To elaborate on Edgar Bonet's answer and my comment under it, you cannot usefully put PROGMEM variables as local variables because local (non-static) variables have to be allocated on the stack.

void lookUpInSBox(size_t which, byte *address, byte* binaryOutcome, size_t addressFrom){

   ...

    const uint8_t SBoxes[8][4][16] PROGMEM = {

                             /*S1*/

   { {14,  4,  13,  1,   2, 15,  11,  8,   3, 10,   6, 12,   5,  9,   0,  7},
     { 0, 15,   7,  4,  14,  2,  13,  1,  10,  6,  12, 11,   9,  5,   3,  8},
     { 4,  1,  14,  8,  13,  6,   2, 11,  15, 12,   9,  7,   3, 10,   5,  0},
     {15, 12,   8,  2,   4,  9,   1,  7,   5, 11,   3, 14,  10,  0,   6, 13}    },

You could make them global. But if you prefer not to do that, put static in front of them. Doing that on your code reduced it to 247 bytes.

Global variables use 247 bytes (12%) of dynamic memory, leaving 1,801 bytes for local variables. Maximum is 2,048 bytes.

You expect a bit more than the 60 you counted. The serial buffers take a bit (128 bytes).

See Putting constant data into program memory (PROGMEM) for more information. On a tiny sketch I found the following 346 bytes already in use:

  • 34 bytes for the HardwareSerial instance (Serial)
  • 64 bytes for the Serial transmit buffer
  • 64 bytes for the Serial receive buffer
  • 4 bytes for the Serial transmit buffer head and tail pointers
  • 4 bytes for the Serial receive buffer head and tail pointers
  • 9 bytes for keeping track of millis / micros
  • 4 bytes for memory allocation (__malloc_heap_start, __malloc_margin)
  • 128 bytes for the heap safety margin
  • 6 bytes for a few nested function calls (main -> setup -> getFreeMemory)
  • 16 bytes for the compiler vtable for HardwareSerial
  • 4 bytes for variables __brkval and __flp (used in memdebug)
  • 2 bytes pushed onto the stack in main (to save registers)
  • 2 bytes pushed onto the stack in setup (to save registers)
  • 4 bytes pushed onto the stack in getFreeMemory (to save registers)
  • 1 byte because the stack pointer starts at 0x8FF rather than 0x900

The sketch on my page used dynamic memory allocation so it used a bit more than yours does (for keeping track of it).


Once it starts printing gibberish or looping (that means it prints something and starts again from the beginning of the program) I know I have run out of SRAM

I'm a bit puzzled by all the new/delete you are doing.
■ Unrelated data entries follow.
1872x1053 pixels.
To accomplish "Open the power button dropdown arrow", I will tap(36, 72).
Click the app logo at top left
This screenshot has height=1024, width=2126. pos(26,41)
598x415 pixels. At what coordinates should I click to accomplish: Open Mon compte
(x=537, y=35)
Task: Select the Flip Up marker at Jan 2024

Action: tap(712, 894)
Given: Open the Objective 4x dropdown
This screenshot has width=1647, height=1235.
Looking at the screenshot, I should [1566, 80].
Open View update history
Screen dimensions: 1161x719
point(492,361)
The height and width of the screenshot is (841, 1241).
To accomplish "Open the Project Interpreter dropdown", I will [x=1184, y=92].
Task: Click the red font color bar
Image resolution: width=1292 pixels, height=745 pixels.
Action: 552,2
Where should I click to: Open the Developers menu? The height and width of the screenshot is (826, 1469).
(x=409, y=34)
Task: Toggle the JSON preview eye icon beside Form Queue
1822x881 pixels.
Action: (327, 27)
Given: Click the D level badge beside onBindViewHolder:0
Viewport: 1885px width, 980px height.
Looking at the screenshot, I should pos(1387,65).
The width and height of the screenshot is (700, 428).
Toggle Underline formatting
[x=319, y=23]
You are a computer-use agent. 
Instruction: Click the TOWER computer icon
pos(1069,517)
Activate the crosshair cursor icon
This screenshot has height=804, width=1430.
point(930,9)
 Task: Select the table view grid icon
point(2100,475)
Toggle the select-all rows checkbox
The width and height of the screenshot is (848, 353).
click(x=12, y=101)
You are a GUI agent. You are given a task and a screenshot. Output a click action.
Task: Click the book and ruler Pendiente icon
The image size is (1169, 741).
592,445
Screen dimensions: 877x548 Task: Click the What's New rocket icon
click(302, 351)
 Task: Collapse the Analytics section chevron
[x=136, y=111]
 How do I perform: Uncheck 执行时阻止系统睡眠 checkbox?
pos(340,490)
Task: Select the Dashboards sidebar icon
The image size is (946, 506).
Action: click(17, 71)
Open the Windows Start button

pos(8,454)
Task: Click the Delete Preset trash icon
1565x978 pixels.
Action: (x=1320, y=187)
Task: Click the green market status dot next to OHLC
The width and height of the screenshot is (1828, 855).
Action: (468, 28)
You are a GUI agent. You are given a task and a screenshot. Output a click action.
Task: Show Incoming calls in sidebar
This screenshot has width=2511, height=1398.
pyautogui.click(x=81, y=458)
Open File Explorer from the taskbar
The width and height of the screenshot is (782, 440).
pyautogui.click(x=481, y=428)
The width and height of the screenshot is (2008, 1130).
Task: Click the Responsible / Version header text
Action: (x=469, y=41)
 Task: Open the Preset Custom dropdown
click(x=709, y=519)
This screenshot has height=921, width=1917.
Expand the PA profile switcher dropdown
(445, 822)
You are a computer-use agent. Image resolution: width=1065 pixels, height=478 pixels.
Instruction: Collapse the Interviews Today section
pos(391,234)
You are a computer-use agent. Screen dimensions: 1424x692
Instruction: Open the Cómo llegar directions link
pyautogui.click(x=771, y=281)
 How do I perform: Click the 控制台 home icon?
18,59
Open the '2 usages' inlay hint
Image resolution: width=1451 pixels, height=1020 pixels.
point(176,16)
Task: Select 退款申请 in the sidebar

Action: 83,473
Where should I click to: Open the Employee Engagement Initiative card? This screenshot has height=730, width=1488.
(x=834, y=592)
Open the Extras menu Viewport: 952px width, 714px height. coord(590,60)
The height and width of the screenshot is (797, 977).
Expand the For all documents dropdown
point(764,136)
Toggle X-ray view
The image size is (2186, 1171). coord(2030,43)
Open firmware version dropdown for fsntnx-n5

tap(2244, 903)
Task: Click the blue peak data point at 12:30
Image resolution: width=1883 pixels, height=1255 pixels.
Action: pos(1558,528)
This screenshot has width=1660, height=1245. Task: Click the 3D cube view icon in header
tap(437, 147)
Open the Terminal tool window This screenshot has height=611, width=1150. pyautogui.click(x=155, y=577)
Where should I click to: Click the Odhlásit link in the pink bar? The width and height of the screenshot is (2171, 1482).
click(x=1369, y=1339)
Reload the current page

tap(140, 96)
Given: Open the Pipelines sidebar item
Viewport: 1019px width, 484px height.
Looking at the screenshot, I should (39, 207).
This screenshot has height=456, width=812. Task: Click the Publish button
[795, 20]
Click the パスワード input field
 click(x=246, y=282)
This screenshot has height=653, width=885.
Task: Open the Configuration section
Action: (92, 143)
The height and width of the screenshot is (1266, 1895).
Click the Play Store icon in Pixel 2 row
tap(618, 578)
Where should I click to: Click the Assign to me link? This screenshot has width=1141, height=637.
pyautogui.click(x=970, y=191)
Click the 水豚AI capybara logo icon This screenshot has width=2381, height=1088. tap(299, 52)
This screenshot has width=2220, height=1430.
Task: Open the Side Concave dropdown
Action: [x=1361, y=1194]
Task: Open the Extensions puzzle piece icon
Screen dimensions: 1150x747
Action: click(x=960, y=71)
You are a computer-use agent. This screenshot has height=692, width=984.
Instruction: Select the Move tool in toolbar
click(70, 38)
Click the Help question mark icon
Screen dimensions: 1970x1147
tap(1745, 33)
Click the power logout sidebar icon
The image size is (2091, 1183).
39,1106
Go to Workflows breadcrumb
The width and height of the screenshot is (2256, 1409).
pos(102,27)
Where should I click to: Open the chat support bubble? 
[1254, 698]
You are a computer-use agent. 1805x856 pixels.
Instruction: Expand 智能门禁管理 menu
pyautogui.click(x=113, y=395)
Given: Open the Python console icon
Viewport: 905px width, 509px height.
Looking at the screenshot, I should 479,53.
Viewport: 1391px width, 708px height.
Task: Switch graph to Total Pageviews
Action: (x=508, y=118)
Why do that? For example:

byte *E;
E = new byte[48/8];  
for(size_t i = 0; i < 48; i++){
    insertBit( E, i, bitValue( R, E_BIT[i]-1 ) );
}

// XOR Kn and  E(Rn-1)
byte KxorE[48/8]; 
for (size_t i = 0; i < 48; i++){
    insertBit( KxorE, i, bitValue( K, i ) ^ bitValue( E, i ) );
}
delete[] E;

Massive amounts of dynamic memory allocation may fragment memory. Can't you rewrite to not do that? You can pass arrays by reference, it just seems weird (and slow) to do all that allocation.